This week’s lab was about analog output. An example of an analog output is the change of brightness in a lamp. A digital output would merely turn the lamp on or off in this instance. A micro-controller such as an Arduino is digital and can only take digital inputs and produce digital outputs. Last week we learned that micro-controllers use an analog-to-digital converter (ADC) to take analog inputs.
For analog output, the micro-controller creates pseudo-analog voltage with pulse width modulation (PWM). This means that the micro-controller basically fakes an analog voltage by producing a series of digital voltage pulses at regular intervals that are so fast (at micro or even nano seconds) it would be perceived as a varying voltage by the output device and humans. What is really varying is the effective voltage produced by these pulses. The effective voltage changes depending on the ratio between the pulse width – the period of high pulse – and the period of low pulse.

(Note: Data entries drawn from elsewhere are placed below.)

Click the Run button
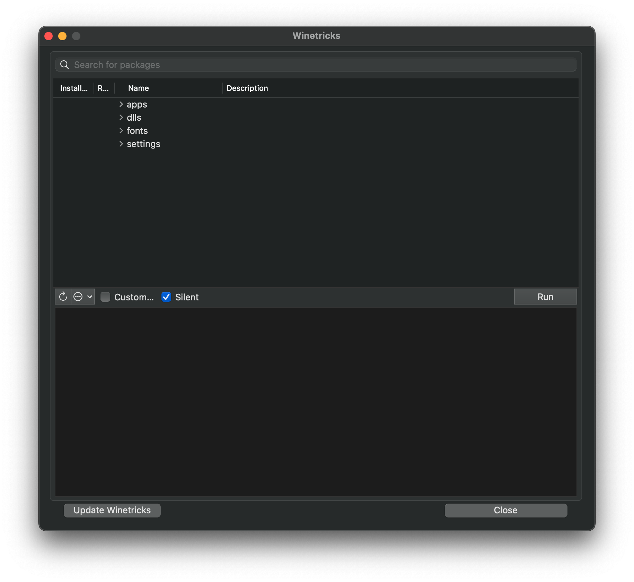Image resolution: width=634 pixels, height=582 pixels. [545, 297]
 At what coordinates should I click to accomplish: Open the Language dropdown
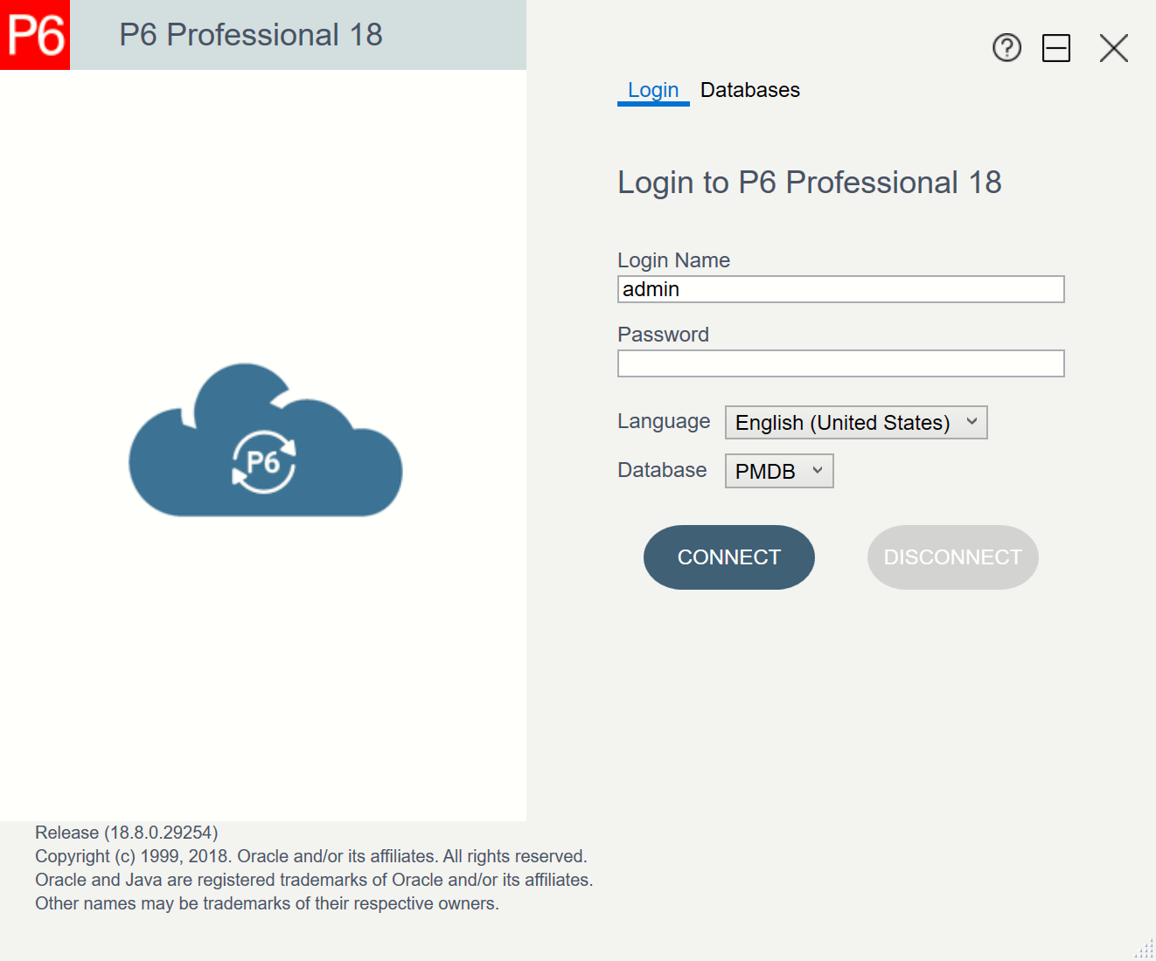click(855, 422)
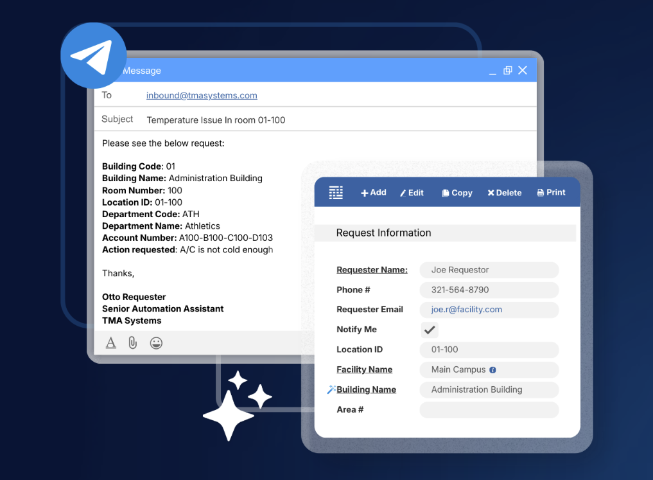Delete the request record
The width and height of the screenshot is (653, 480).
(504, 193)
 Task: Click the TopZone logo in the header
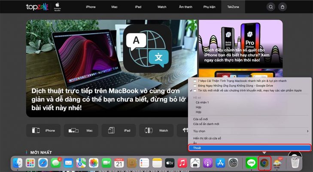[36, 7]
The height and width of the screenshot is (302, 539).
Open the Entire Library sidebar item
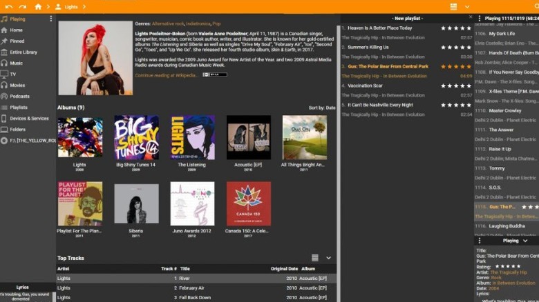(23, 52)
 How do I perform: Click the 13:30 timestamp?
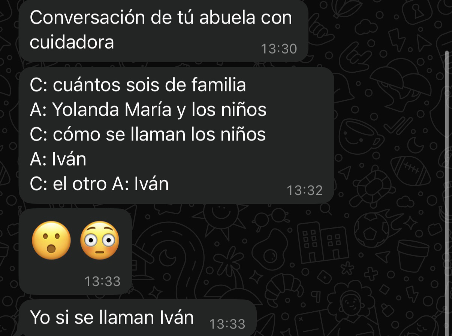click(279, 49)
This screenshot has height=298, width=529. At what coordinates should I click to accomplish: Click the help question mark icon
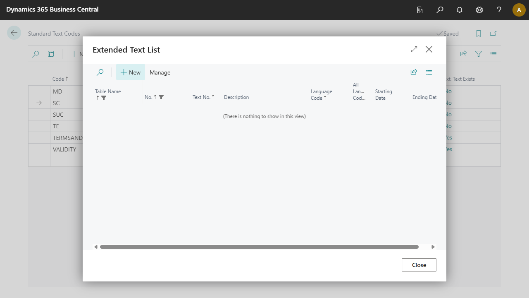[x=499, y=10]
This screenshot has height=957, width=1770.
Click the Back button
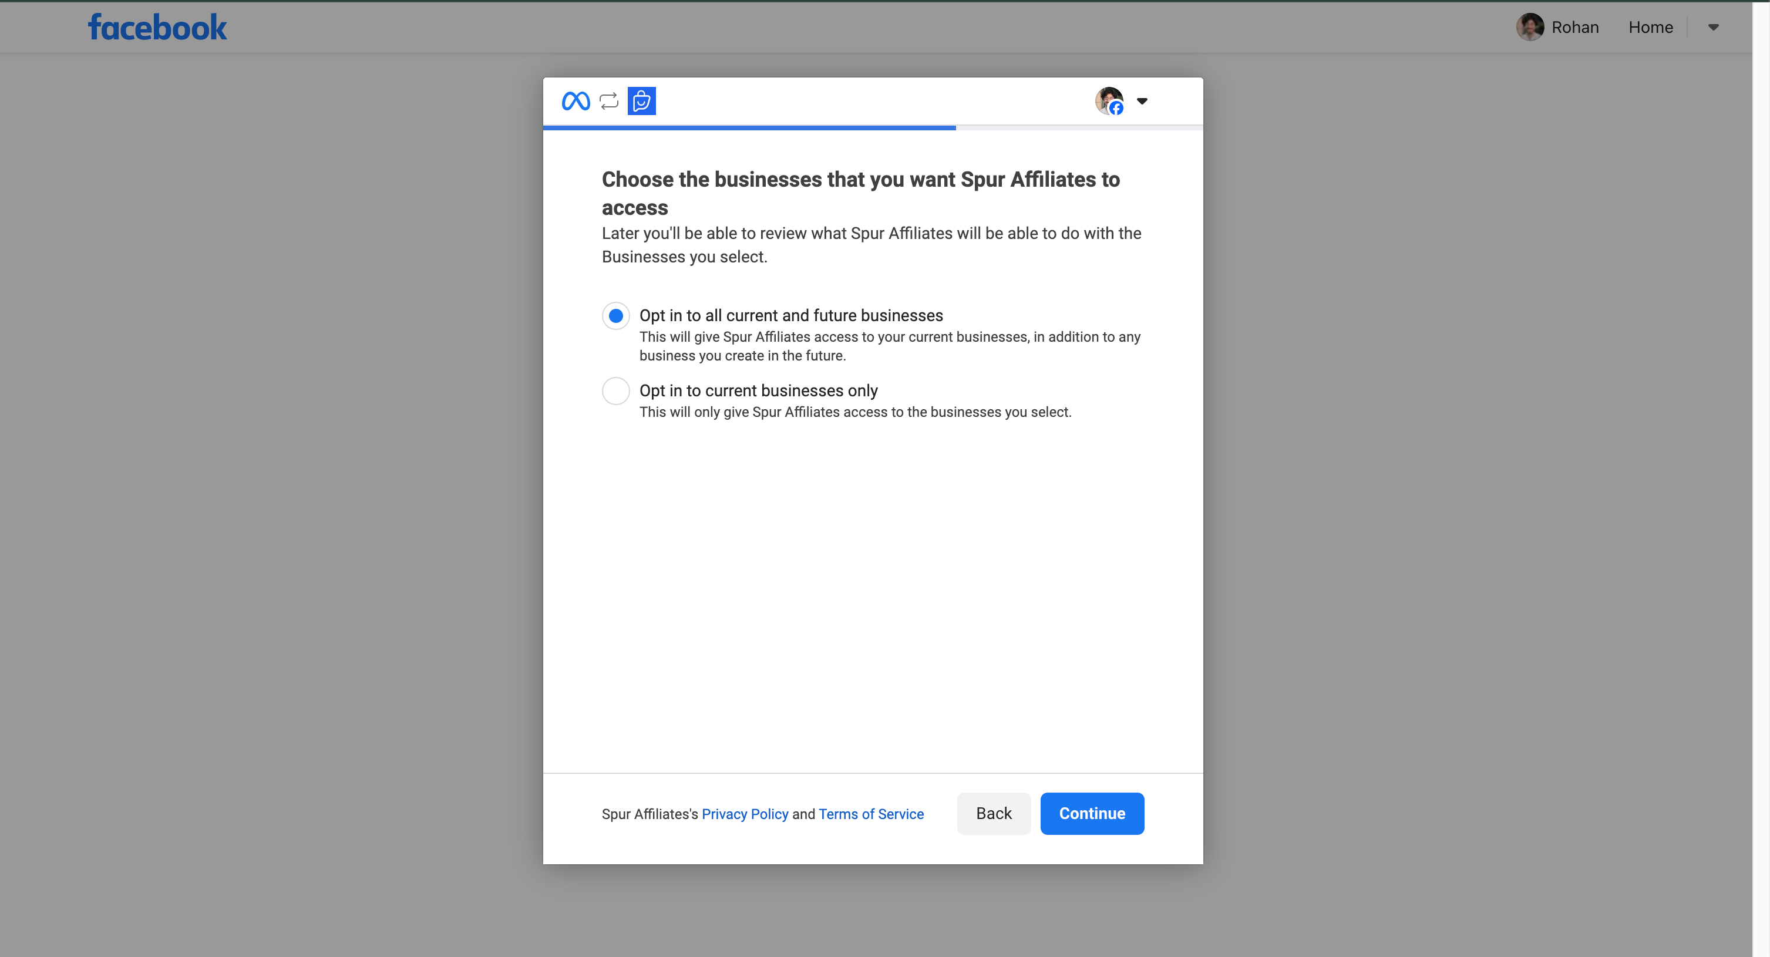click(x=994, y=813)
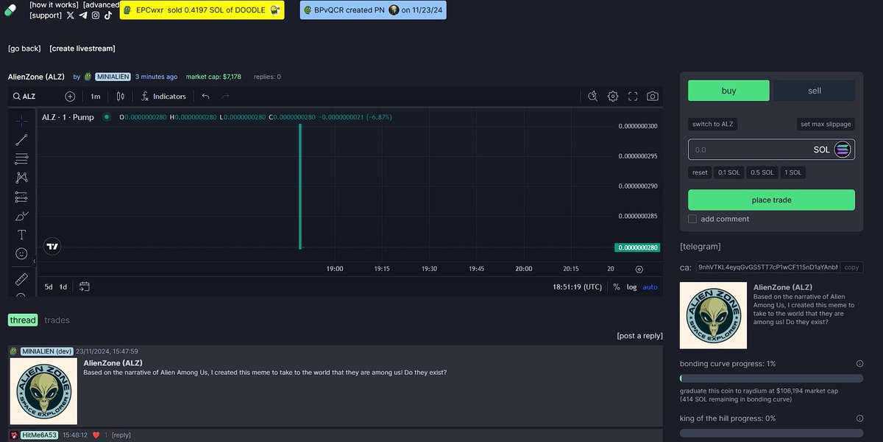Open the emoji annotation tool

tap(21, 253)
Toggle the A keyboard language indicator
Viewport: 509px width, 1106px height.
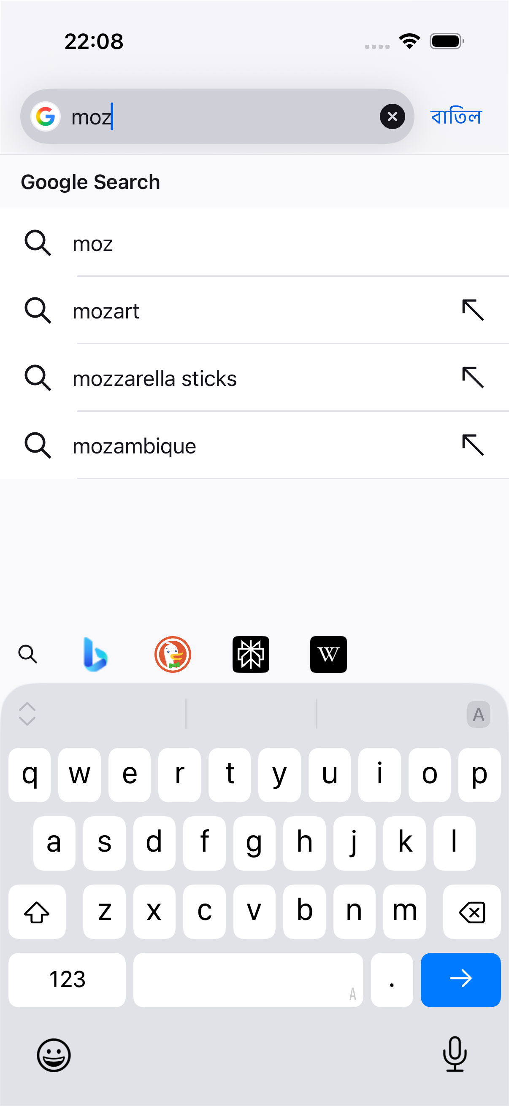(x=479, y=714)
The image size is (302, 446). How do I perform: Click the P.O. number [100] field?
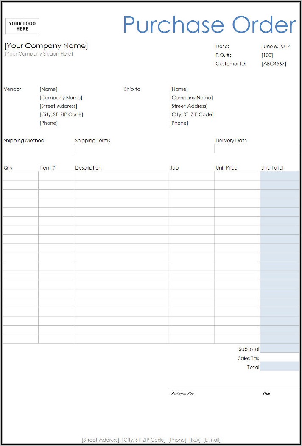pyautogui.click(x=267, y=55)
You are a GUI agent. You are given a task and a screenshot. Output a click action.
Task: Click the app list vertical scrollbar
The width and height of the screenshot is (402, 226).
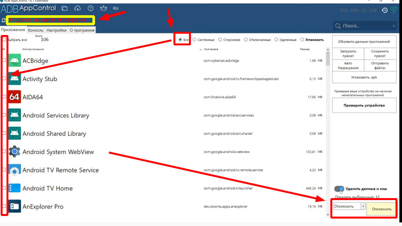(327, 130)
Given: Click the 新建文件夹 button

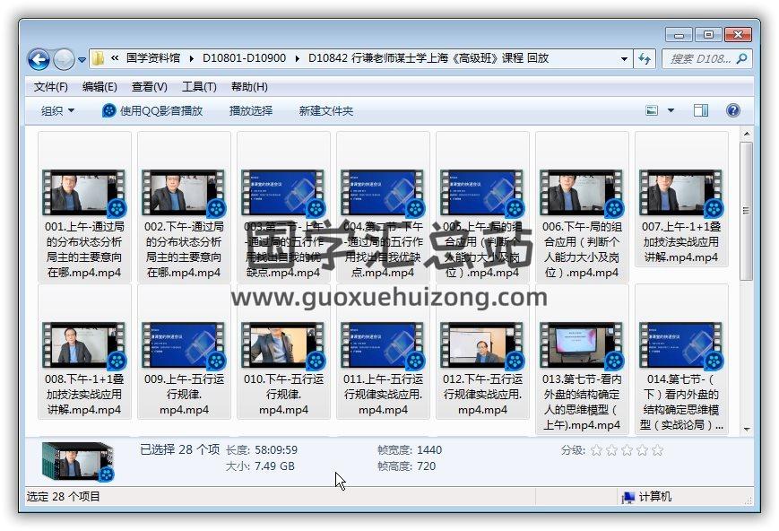Looking at the screenshot, I should pyautogui.click(x=325, y=110).
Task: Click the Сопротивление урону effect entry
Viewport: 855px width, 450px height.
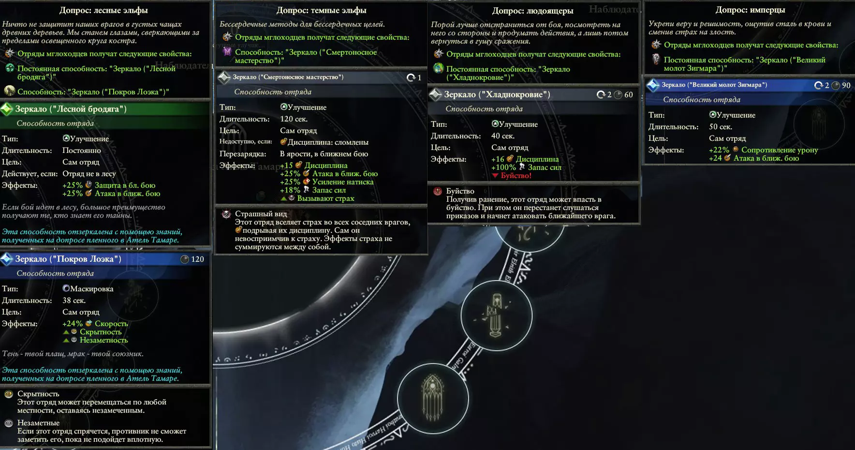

For the lab, we changed the state of a servo motor and the tone produced by a Piezo capsule through analog output from the Arduino. The servo motor output was done through PWM, turning the motor 180 degrees each time. The tone change was through change in frequency. This is different from PWM in that the series of digital voltage pulses are not produced in regular intervals; instead the total width from low pulse to high pulse back to low changes, resulting in differing frequencies which in turn is perceived as changing tones to our ears.